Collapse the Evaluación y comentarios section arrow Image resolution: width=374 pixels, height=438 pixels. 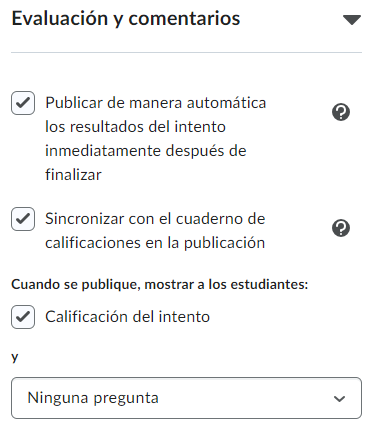point(352,20)
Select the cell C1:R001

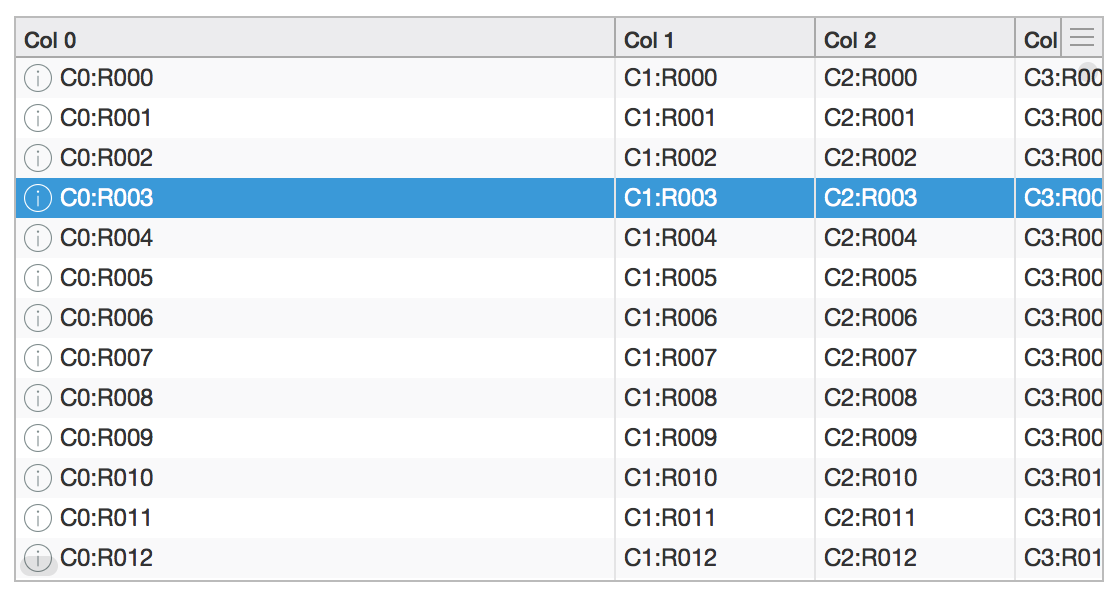pos(715,118)
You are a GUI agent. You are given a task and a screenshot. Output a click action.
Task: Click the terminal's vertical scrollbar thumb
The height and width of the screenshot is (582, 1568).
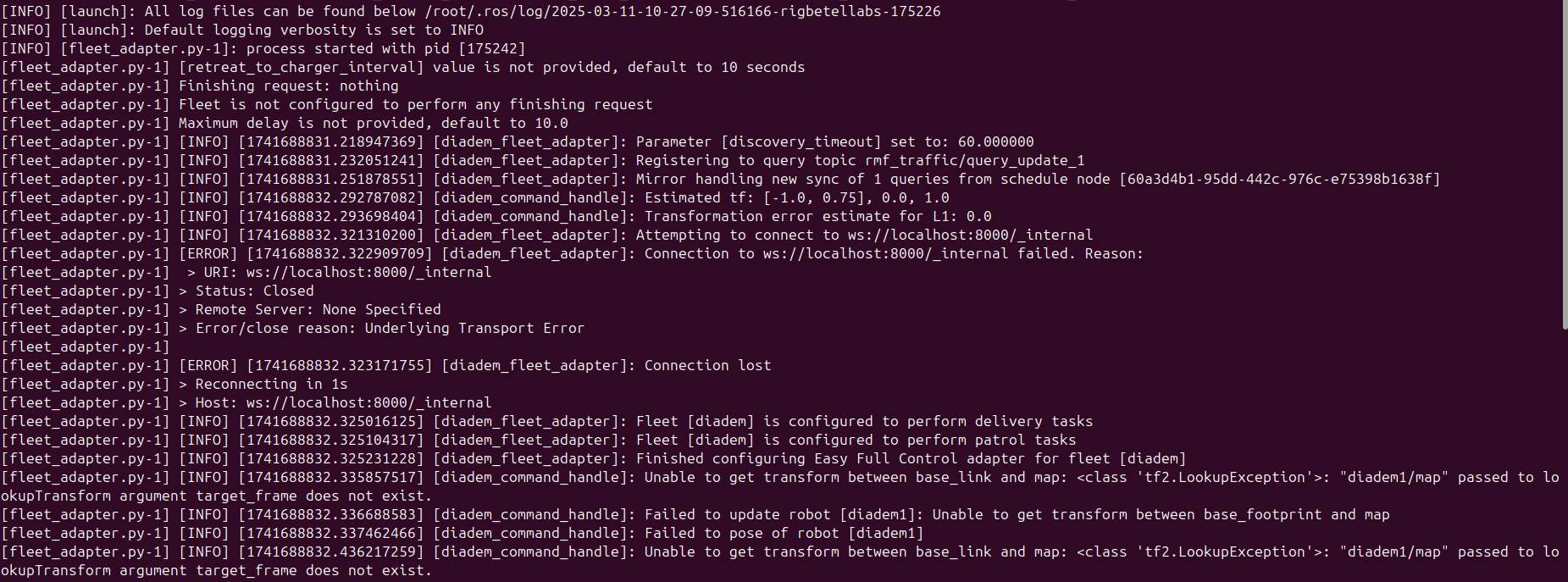click(x=1564, y=165)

[GOAL OF THE EXERCISE] From the line containing "The height and" to the last line of the entries, output every line exactly as written, but leave out the pictures.

[SOLUTION]
The height and width of the screenshot is (582, 1568).
click(x=1564, y=165)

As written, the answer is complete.